PROBLEM A :: According to the QUDA v1.1.0 release notes below, why was NVSHMEM communication support added for the Dslash operators? Answer in one to three sentences.

Releases: lattice/quda
QUDA v1.1.0
Version 1.1.0 - October 2021
-
Add support for NVSHMEM communication for the Dslash operators, for significantly improved strong scaling. See https://github.com/lattice/quda/wiki/Multi-GPU-with-NVSHMEM for more details.
-
Addition of the MSPCG preconditioned CG solver for Möbius fermions. See https://github.com/lattice/quda/wiki/The-Multi-Splitting-Preconditioned-Conjugate-Gradient-(MSPCG),-an-application-of-the-additive-Schwarz-Method for more details.
-
Addition of the Exact One Flavor Algorithm (EOFA) for Möbius fermions. See https://github.com/lattice/quda/wiki/The-Exact-One-Flavor-Algorithm-(EOFA) for more details.
-
Addition of a fully GPU native Implicitly Restarted Arnoldi eigensolver (as opposed to partially relying on ARPACK). See https://github.com/lattice/quda/wiki/QUDA%27s-eigensolvers#implicitly-restarted-arnoldi-eigensolver for more details.
-
Significantly reduced latency for reduction kernels through the use of heterogeneous atomics. Requires CUDA 11.0+.
-
Addition of support for a split-grid multi-RHS solver. See https://github.com/lattice/quda/wiki/Split-Grid for more details.
-
Continued work on enhancing and refining the staggered multigrid algorithm. The MILC interface can now drive the staggered multigrid solver.

EXERCISE MATERIALS ::
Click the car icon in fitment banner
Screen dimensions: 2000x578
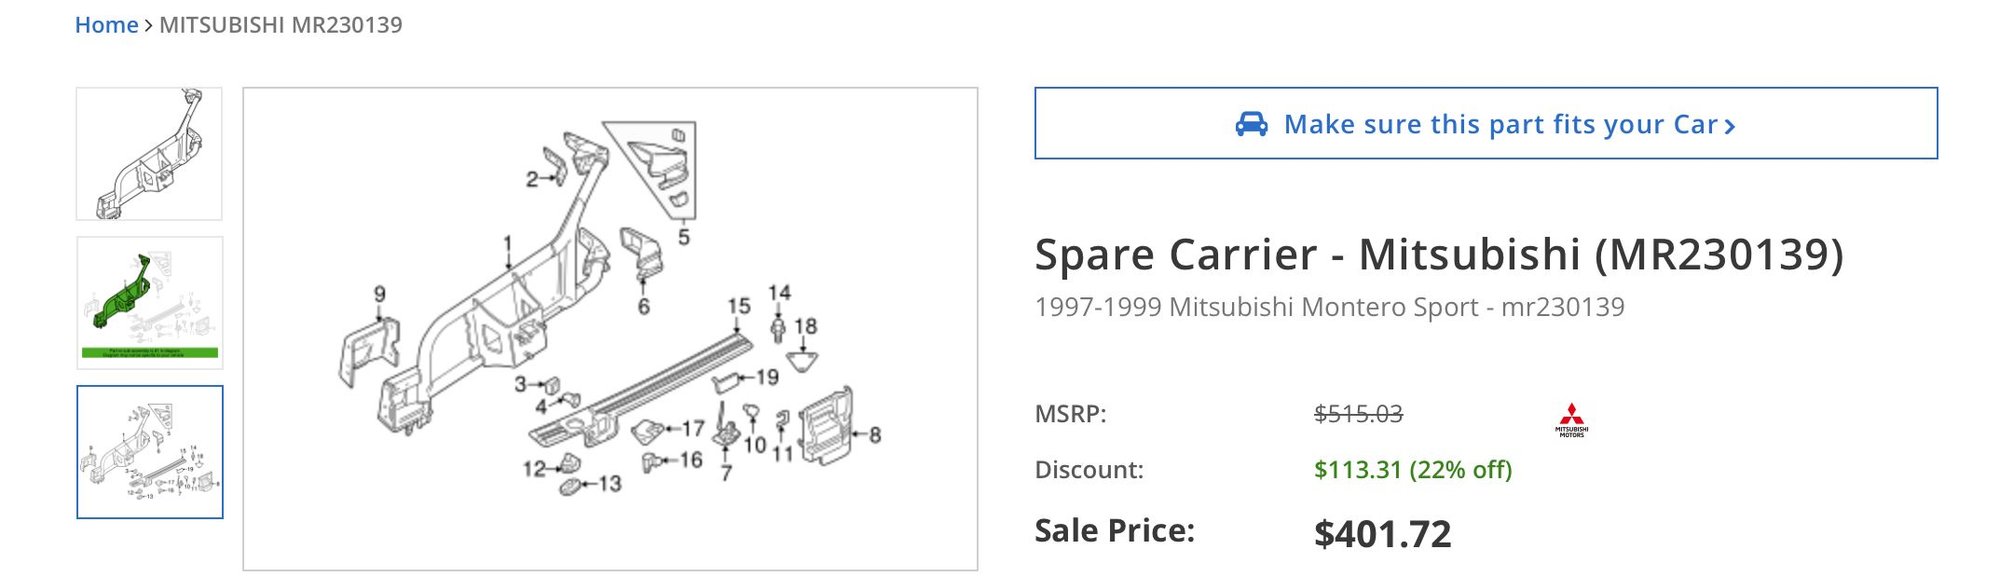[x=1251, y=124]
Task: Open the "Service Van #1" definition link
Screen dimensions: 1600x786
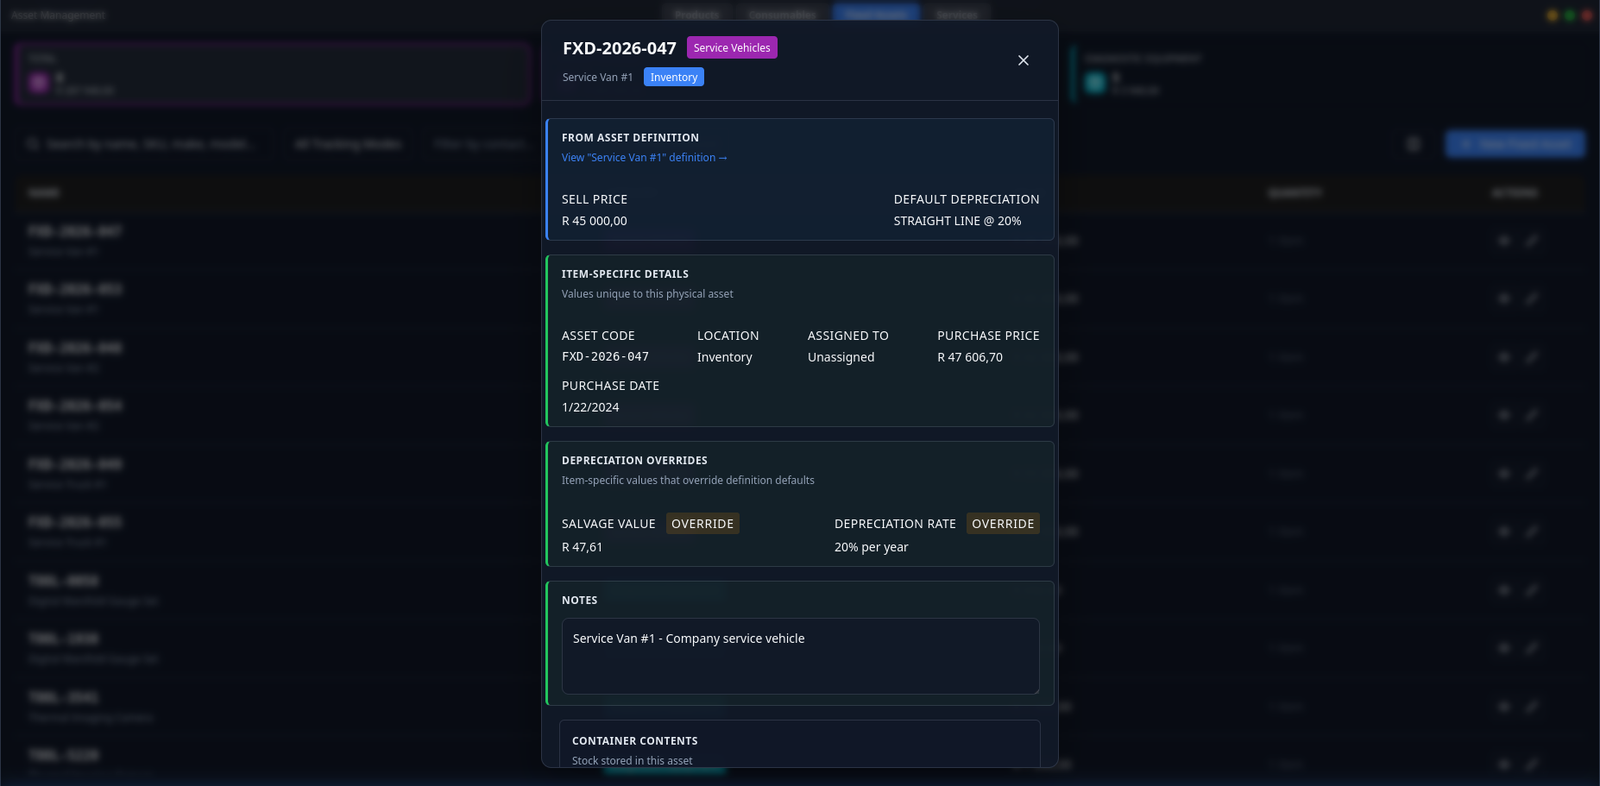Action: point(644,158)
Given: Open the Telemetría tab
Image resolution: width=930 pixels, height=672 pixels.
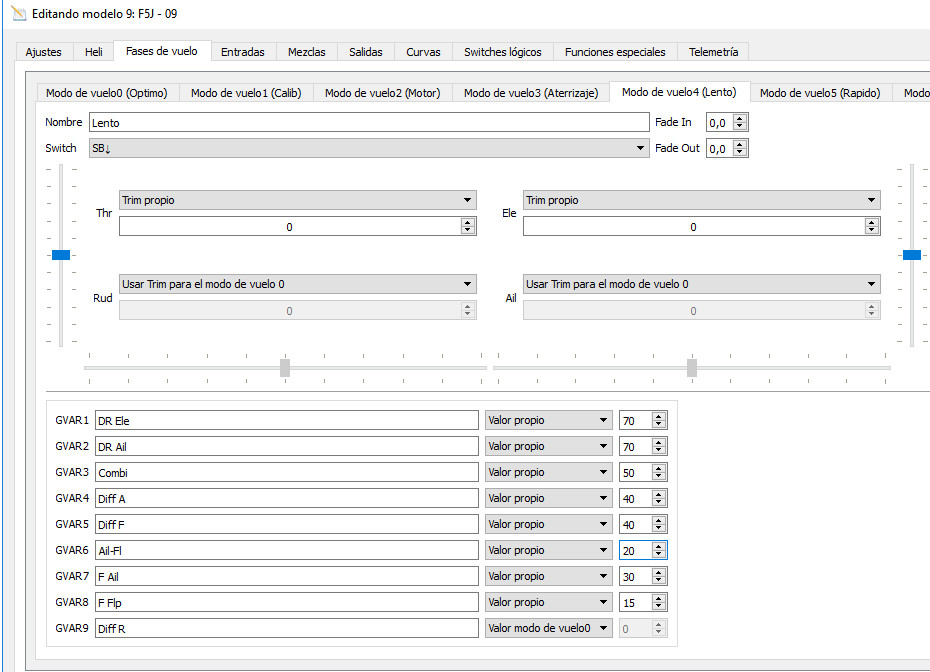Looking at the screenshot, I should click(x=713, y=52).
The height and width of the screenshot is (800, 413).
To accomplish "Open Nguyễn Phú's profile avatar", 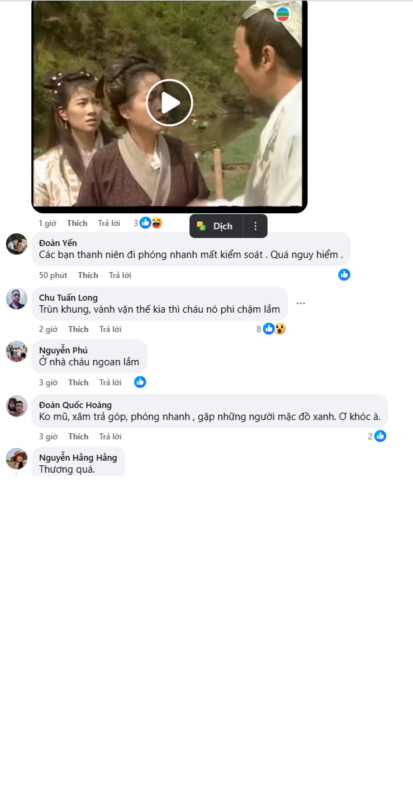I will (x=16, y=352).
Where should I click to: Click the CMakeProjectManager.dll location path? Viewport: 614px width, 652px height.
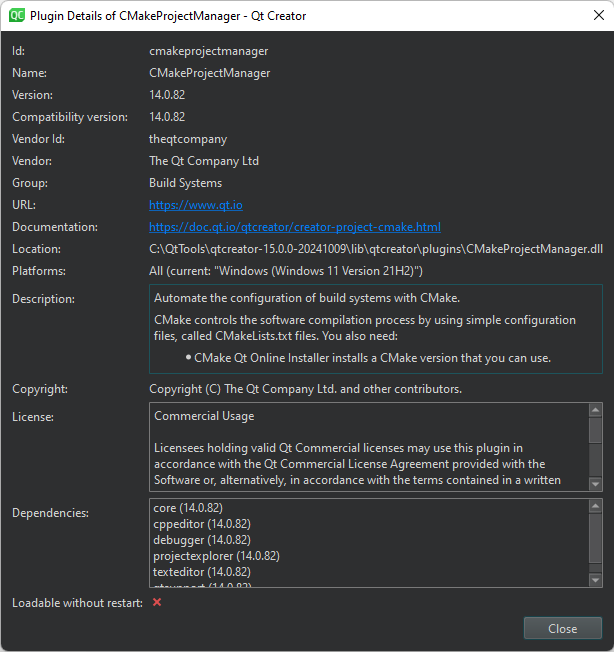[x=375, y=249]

PROBLEM B :: Recast the rows, beginning at the line that has "Where should I" and ending with the last of the rows, as a Markdown table with the columns Number and Record line. Omit blank lines, and leave the pictures out.

ANSWER A :: NVSHMEM communication support was added to the Dslash operators to significantly improve strong scaling.

ANSWER B ::
| Number | Record line |
|---|---|
| 1 | Where should I click to: Click the CMakeProjectManager.dll location path? Viewport: 614px width, 652px height. |
| 2 | [x=375, y=249] |